Here's the final wrap-up from the Gamecon Memphis competition. My game, Yoggity, got third, with a recommendation that it might be better for 6-8 year olds.
One frustration - the testers apparently never traded anything, and trading is key to the game with more than two players. With two players, you can actually collect enough resources to make things on your own, and the strategy comes in when you decide how and when to use your coins and when it's a good idea to cancel an order. Plus, any trade is likely to benefit your opposition as much as you, so it's difficult to do anything other than zero-sum trades, so people tend not to trade much.

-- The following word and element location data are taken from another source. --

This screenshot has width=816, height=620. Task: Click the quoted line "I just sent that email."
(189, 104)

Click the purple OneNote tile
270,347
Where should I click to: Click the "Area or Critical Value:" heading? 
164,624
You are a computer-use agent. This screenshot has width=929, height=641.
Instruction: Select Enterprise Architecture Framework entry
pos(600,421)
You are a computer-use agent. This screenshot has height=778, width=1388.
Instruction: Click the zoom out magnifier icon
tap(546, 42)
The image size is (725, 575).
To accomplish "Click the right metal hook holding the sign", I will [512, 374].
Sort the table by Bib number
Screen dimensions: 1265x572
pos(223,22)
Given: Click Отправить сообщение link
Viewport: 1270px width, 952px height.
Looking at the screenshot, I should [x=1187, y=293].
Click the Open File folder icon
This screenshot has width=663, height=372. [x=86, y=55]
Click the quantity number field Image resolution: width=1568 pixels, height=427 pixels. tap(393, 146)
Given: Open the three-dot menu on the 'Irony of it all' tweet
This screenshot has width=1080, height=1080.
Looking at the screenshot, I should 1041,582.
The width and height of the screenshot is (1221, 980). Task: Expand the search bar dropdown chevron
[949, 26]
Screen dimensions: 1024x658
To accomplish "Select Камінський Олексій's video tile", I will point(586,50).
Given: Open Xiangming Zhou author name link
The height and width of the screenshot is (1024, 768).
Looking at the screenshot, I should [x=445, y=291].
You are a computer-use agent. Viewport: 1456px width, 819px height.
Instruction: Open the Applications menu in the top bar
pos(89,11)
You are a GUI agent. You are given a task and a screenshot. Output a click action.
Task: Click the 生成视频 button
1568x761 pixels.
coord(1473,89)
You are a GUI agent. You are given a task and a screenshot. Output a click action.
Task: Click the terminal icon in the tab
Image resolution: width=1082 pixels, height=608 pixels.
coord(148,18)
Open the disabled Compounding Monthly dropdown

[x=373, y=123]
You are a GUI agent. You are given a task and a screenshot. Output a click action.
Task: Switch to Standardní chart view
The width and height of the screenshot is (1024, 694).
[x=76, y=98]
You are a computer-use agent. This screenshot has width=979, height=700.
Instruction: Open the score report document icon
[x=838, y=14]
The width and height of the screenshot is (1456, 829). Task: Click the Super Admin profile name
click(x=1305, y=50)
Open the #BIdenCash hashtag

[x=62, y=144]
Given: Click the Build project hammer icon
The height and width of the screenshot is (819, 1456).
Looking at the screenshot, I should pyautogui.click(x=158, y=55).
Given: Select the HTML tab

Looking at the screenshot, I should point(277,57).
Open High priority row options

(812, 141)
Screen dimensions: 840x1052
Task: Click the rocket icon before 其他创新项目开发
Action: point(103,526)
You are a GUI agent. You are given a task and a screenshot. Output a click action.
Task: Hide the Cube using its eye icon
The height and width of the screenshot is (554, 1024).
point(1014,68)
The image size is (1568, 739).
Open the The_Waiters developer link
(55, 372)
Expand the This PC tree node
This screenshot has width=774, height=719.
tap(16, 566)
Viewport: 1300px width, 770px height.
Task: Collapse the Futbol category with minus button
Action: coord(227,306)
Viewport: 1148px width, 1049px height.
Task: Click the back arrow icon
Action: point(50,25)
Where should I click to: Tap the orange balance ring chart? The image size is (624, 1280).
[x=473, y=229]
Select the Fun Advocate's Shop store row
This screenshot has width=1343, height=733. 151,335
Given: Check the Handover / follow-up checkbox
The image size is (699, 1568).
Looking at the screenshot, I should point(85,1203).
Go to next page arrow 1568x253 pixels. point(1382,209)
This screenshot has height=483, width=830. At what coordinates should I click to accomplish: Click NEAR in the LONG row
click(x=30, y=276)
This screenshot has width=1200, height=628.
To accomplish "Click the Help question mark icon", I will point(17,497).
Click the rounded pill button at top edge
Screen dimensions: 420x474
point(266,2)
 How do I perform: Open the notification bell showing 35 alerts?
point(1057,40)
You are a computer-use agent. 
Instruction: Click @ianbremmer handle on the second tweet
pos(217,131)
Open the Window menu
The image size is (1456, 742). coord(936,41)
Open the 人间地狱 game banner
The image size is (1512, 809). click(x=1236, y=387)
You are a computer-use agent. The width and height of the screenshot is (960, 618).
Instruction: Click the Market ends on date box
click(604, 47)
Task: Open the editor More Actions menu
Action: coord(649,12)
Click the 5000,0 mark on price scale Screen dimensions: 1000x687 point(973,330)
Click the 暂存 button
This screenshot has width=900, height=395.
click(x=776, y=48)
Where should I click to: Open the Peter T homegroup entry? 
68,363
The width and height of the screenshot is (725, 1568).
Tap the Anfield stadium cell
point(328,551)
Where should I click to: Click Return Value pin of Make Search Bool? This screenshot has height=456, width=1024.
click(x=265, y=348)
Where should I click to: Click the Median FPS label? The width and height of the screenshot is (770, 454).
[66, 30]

With more than two players, you don't often have all the resources you need, so you have to trade, and making good trades is a huge part of the strategy. I'm not positive the game was played by more than two at a time, so it's possible that's why they didn't trade. But I'd think they'd try it with more judges than just two, and I think I made trading a clear part of the rules, so I'm surprised that they wouldn't try trades in that case - there's a clear strategic advantage in a three player game for two players to make a trade that hoses the third. In multi-player games, the best traders nearly always win.
Without the trading, the game could be probably be playable by an 8-year-old (a six year old would still have trouble, at least the 6-year-olds I've known), but with trading, you have to be pretty smart, clever, and charming to come up with good deals that are appealing to all sides, and kids would not be able to make that kind of decision consistently well.
I guess that's a problem submitting a game anonymously - you don't get a chance to demo or explain the game. But that's going to be the case if you're selling your game to the public, too, especially if they're picking it up off a game store shelf. So, I've got to make it more clear in the rules that trading is key to the game.